The demand for love is not love
Suffering is only useful when it transforms something, when it opens onto something new, when it casts a pitiless light on what we thought we understood.
Looking back through the ruins of my lost loves, after so many failures, something unexpected came into view: a crack in what I had been calling love.
For years, love was never an encounter for me. It was a demand for confirmation. It was not simply the desire to be with someone, but something older: the need to be recognized, to be chosen in a way that might settle something inside me, as if the other person knew who I was and, for that very reason, was somehow meant to tell me.
I learned to look for it through excess. I had no other model. In every relationship, I repeated the same gesture: giving more than I could sustain, trying to tip the balance through acts, devotion, effort. It was a quiet insistence, almost invisible, that the other answer a question I did not know how to ask without breaking apart:
Do I exist for you?
Am I enough inside your silence?
What I was calling love was, in truth, a demand for love. And demand is a transaction. I place something of myself into it in order to tilt the other person’s response, to hold on to a form of confirmation that might spare me the emptiness of not knowing who I am for them.
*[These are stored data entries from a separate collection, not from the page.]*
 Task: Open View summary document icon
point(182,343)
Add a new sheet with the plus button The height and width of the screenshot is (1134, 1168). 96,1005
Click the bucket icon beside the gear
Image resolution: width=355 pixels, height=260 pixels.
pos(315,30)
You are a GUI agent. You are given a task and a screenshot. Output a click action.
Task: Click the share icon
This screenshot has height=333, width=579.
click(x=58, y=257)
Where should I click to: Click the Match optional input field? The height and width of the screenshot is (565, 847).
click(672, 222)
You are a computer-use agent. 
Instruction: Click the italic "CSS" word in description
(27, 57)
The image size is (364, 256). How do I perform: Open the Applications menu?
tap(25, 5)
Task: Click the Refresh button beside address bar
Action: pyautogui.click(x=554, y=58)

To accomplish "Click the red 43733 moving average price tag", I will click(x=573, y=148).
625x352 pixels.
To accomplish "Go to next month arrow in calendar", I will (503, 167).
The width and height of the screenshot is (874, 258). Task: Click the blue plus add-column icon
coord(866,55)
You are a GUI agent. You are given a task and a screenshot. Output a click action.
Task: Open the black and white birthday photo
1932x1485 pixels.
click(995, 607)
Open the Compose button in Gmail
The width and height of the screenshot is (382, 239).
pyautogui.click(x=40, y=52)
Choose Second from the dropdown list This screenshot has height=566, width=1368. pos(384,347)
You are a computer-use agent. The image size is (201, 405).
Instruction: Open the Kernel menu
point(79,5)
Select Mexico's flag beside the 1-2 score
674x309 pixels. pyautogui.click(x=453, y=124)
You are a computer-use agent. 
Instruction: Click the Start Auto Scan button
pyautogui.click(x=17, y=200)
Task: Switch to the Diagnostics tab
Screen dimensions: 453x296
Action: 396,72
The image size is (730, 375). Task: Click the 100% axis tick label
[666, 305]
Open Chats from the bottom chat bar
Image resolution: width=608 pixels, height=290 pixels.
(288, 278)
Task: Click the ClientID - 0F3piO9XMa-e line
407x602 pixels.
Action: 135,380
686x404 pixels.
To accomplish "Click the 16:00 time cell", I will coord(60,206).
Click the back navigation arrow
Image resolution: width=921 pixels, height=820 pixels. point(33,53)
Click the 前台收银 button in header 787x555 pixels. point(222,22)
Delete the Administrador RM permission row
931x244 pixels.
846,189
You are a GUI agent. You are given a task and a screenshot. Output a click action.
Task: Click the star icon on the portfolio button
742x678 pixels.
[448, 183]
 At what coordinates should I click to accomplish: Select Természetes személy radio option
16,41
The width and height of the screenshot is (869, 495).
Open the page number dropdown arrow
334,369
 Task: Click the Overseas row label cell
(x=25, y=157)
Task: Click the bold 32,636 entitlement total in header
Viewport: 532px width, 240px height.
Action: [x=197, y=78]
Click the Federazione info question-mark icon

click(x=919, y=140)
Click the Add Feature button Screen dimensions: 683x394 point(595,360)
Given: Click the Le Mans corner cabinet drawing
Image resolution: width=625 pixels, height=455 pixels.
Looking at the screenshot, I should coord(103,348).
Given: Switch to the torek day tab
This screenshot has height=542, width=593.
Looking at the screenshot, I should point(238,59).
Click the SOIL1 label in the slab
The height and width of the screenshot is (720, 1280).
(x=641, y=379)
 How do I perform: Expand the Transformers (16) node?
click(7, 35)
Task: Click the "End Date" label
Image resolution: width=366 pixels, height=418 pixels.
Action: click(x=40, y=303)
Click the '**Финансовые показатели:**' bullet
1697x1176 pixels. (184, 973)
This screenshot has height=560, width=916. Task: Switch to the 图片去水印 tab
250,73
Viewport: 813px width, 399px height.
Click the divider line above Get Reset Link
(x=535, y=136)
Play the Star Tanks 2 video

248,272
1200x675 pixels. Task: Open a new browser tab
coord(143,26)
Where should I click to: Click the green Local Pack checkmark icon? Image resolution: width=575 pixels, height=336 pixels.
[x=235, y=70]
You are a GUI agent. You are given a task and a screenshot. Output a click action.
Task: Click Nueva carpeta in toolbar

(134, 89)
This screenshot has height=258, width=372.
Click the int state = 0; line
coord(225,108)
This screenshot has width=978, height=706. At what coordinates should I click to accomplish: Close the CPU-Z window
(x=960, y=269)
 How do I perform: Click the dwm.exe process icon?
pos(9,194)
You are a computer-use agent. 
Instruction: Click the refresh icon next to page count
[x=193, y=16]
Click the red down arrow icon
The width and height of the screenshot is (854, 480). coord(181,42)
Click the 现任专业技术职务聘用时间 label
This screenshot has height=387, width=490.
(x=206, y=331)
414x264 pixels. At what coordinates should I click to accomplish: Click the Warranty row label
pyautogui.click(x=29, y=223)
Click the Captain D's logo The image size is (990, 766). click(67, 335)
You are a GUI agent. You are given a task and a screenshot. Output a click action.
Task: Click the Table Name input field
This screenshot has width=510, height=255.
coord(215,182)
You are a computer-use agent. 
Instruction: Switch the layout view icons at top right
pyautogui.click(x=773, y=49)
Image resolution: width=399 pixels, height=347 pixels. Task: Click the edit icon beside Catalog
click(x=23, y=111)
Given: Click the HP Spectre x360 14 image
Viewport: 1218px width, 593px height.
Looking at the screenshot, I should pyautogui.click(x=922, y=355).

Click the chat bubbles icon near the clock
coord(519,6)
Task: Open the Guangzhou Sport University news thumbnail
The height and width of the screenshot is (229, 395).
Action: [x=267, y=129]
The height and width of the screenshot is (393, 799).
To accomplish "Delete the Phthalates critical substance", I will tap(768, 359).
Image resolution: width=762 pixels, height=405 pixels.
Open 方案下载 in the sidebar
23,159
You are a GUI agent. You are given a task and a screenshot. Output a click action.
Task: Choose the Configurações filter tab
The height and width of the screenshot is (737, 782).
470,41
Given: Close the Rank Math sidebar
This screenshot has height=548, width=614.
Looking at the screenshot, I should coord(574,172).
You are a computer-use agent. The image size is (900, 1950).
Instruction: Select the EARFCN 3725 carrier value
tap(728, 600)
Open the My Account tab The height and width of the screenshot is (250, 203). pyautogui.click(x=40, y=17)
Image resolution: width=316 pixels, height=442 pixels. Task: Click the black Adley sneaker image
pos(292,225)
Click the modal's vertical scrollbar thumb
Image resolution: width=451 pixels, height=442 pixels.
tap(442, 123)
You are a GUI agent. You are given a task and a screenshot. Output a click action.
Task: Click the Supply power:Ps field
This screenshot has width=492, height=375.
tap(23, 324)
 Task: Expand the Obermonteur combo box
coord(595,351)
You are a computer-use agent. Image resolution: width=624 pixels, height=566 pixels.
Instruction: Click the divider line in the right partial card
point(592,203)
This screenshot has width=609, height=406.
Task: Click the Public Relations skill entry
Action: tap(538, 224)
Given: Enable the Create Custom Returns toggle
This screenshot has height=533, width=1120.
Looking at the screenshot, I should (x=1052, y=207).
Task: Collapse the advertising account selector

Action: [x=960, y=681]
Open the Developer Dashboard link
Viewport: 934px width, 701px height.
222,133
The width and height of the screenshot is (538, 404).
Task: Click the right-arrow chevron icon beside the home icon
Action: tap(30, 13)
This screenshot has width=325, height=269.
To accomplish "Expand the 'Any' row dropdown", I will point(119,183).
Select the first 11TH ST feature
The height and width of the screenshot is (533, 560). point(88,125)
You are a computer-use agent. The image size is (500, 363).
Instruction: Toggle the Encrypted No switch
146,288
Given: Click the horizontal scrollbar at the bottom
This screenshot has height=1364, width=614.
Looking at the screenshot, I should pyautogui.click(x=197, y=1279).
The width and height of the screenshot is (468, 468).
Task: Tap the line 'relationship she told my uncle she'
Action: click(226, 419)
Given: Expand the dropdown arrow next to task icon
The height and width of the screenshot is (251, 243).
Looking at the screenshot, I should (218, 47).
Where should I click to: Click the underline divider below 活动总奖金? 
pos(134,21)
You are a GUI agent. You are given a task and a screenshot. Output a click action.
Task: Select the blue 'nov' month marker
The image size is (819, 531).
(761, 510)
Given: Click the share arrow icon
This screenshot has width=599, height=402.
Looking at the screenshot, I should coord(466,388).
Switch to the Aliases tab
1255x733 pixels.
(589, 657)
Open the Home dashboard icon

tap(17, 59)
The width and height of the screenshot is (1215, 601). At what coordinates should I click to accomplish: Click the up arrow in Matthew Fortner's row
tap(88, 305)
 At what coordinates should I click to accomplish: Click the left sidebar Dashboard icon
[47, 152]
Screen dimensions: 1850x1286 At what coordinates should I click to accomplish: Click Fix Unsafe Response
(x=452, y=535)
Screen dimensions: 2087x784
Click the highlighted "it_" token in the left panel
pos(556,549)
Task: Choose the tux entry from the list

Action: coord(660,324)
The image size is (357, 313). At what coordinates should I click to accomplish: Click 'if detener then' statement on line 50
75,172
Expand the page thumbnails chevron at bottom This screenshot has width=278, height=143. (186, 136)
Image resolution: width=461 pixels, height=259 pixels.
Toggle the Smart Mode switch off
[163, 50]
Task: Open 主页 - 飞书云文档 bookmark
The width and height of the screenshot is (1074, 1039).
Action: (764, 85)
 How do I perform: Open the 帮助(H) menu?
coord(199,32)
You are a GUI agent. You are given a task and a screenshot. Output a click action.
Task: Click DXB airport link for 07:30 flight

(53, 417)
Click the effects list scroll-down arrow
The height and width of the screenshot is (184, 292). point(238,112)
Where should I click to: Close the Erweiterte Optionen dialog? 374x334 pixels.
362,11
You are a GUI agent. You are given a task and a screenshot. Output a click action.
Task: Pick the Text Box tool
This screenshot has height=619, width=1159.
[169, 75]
Every rupture made that visible. For a long time, I believed the pain came from losing the other person, as if something had been torn from my hands. But that was not it.
At the bottom of demand, there is something more primitive: someone who wants to be seen, heard, touched. That is not a mistake. But it is not love either.
— A REMNANT —
In the days before the last departure, something broke off. There was no attempt to persuade, no effort to secure anything, no negotiation.
That was the strange part.
Because, for the first time in a long while, I was not trying to be someone for the other person. I was simply there. The demand fell silent. And in that cut, something else appeared. It was not intensity. It was not certainty:
It was presence.
Two presences, with nothing to hold them up.
No guarantee, no promise.
And yet, it was enough. More real than everything that came before.
Nothing was resolved. The doubts remained. So did the distance and the silence.
But something shifted. Just when there was no time left.
Love does not begin where demand is satisfied. It begins where demand no longer directs the encounter.
To remain there is the challenge of loving. Because demand returns and asks to be answered, like an old echo. But the work is neither to erase it nor obey it,
but to hold that point where it appears and recognize it for what it is.
The demand for love is not love.
The lack of an answer is not its absence either.